Maria testemunhou toda a cena. A partir desse dia, ela deixou de ir ao palácio e de frequentar aquela que fora sua amiga. A cabeça de João Batista sobre o prato despertava-a todas as noites. Buscava nas bebidas alcoólicas e nas drogas a graça de esquecer aquele semblante, aqueles olhos vazios. Encontrava-se com frequência no chão, tremendo ou imóvel, como que paralisada. Alguns diziam: "É o diabo, não há mais nada que possamos fazer por ela." Maria Madalena, a nobre dama da torre, a princesa, a amiga dos ricos e poderosos, tornou-se Maria, a possuída...
Maria amava os homens mas não queria se casar, amava as crianças mas não queria ter filhos. Queria se manter livre, mas livre pra quê?
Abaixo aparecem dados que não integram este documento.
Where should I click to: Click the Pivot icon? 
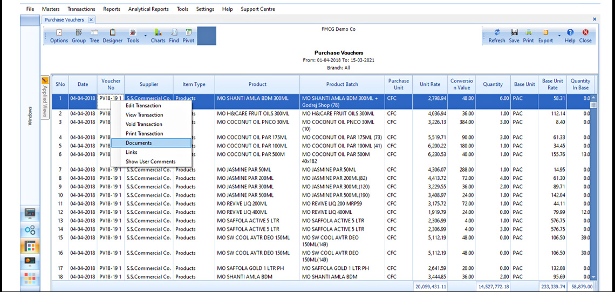(189, 36)
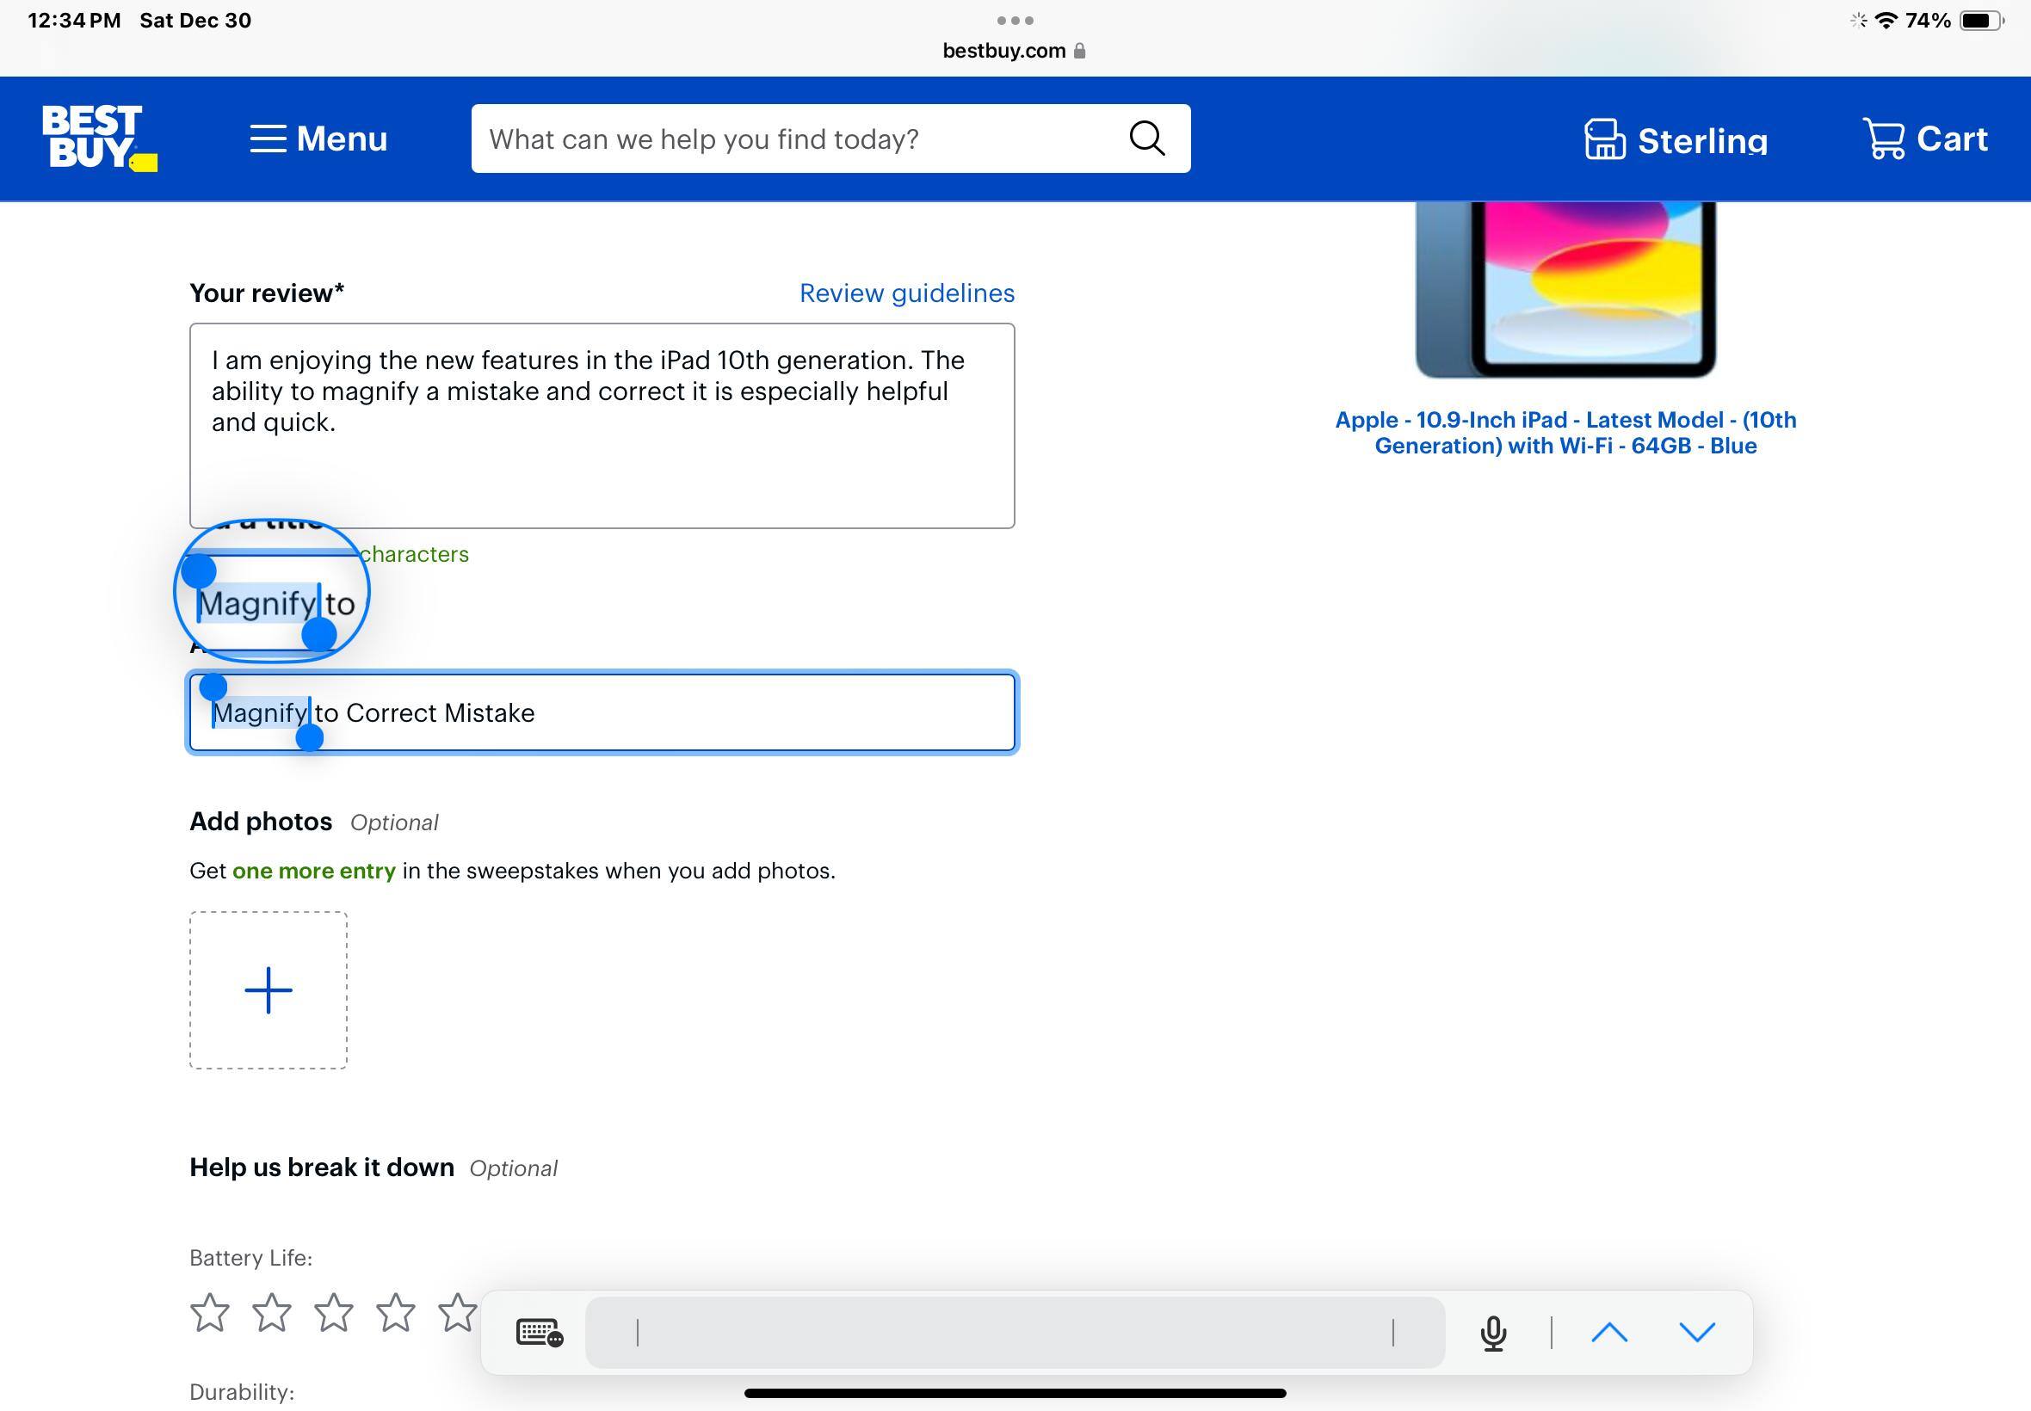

Poucos o sabem: para o estudo, para o conhecimento... Já desde muito jovem tirava furtivamente os rolos da Torá de seu irmão Lázaro. "O conhecimento é um prazer durável", dizia ela com um brilho profundo nos olhos. Ela sonhava com um Verbo que se faria carne, com um Logos encarnado. Só ele poderia ser seu esposo de fala ede sopro, mas também de carne e de sangue.
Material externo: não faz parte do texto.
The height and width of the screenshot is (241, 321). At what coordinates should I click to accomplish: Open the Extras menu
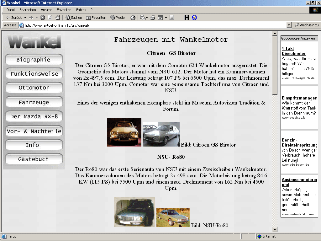81,10
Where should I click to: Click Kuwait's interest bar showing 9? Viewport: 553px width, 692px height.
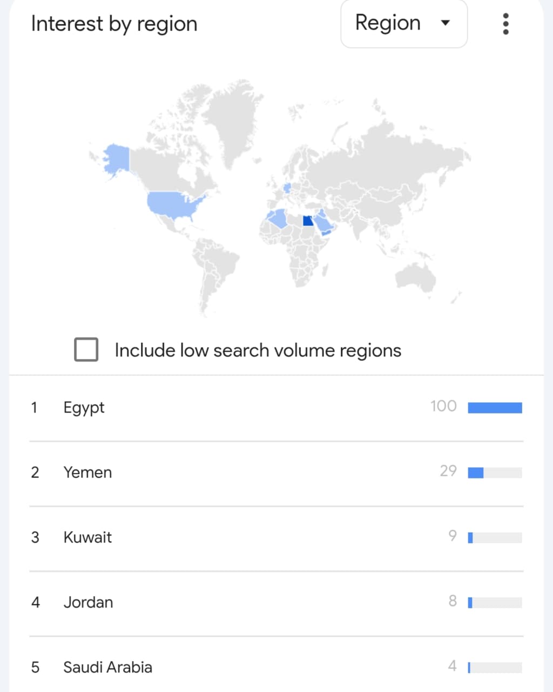click(x=495, y=538)
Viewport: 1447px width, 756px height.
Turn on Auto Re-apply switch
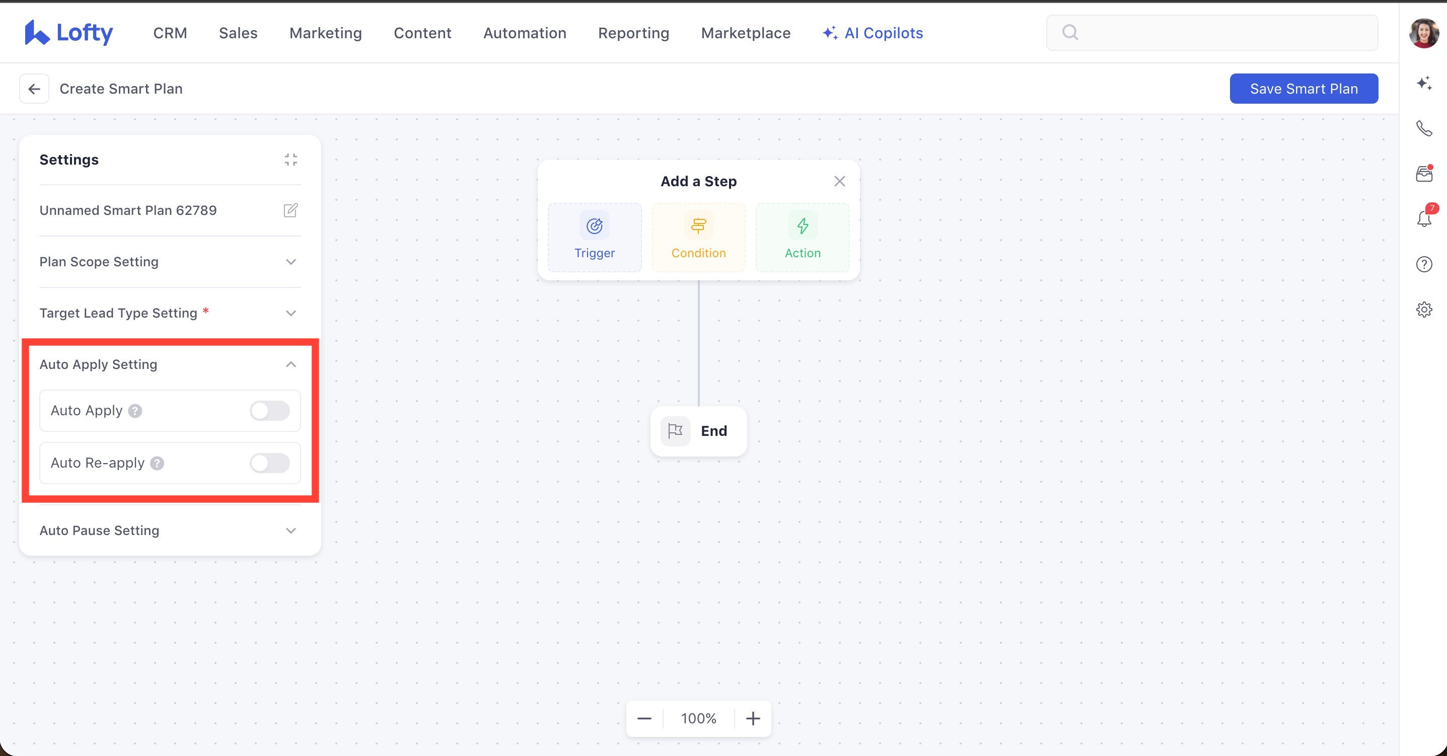point(270,463)
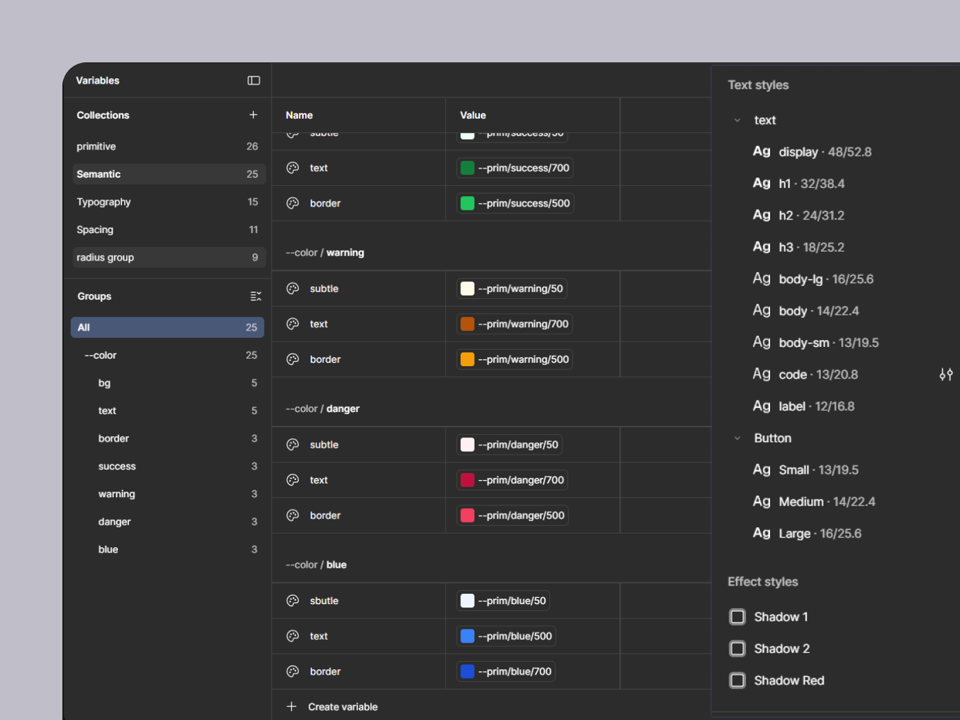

Jesus havia dito a palavra sagrada: é o amor verdadeiro que liberta, o amor no qual estamos nus e inteiros; e ele havia visto em Maria essa unidade, essa pureza de coração.... Ela sabia a quem havia dado o seu coração, para quem guardava seu corpo e em que sopro gostava de abandonar o seu. Maria sabia com quem sua boca era mais que um bom-dia, com quem seu corpo era mais que sua pele e a que mãos entregava mais que sua alma. Ela não era mais a possuída, mas a mulher fiel, a amiga feliz daquele que livrou seu corpo das mãos dos impuros.
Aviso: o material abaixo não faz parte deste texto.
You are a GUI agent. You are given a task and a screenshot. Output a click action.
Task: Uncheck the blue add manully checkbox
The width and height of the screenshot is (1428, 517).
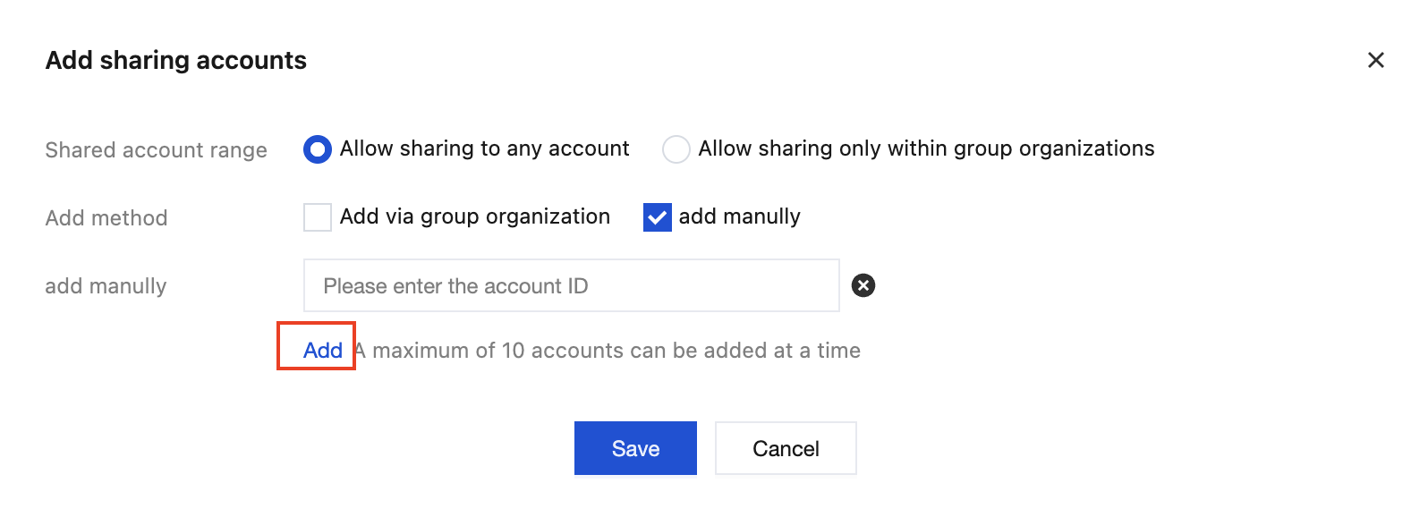coord(657,217)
Jesus e Maria – as pessoas perguntavam, com frequência, que idade tinham juntos. Juntos, eram muito mais jovens que a soma de suas rugas. Tinham a idade de suas vozes e eram as núpcias da Eternidade e do tempo. ... Maria Madalena pode ser considerada como o arquétipo feminino do Ântropos, aquela que, através das metamorfoses de seu desejo, realiza sua inteireza e sua paz.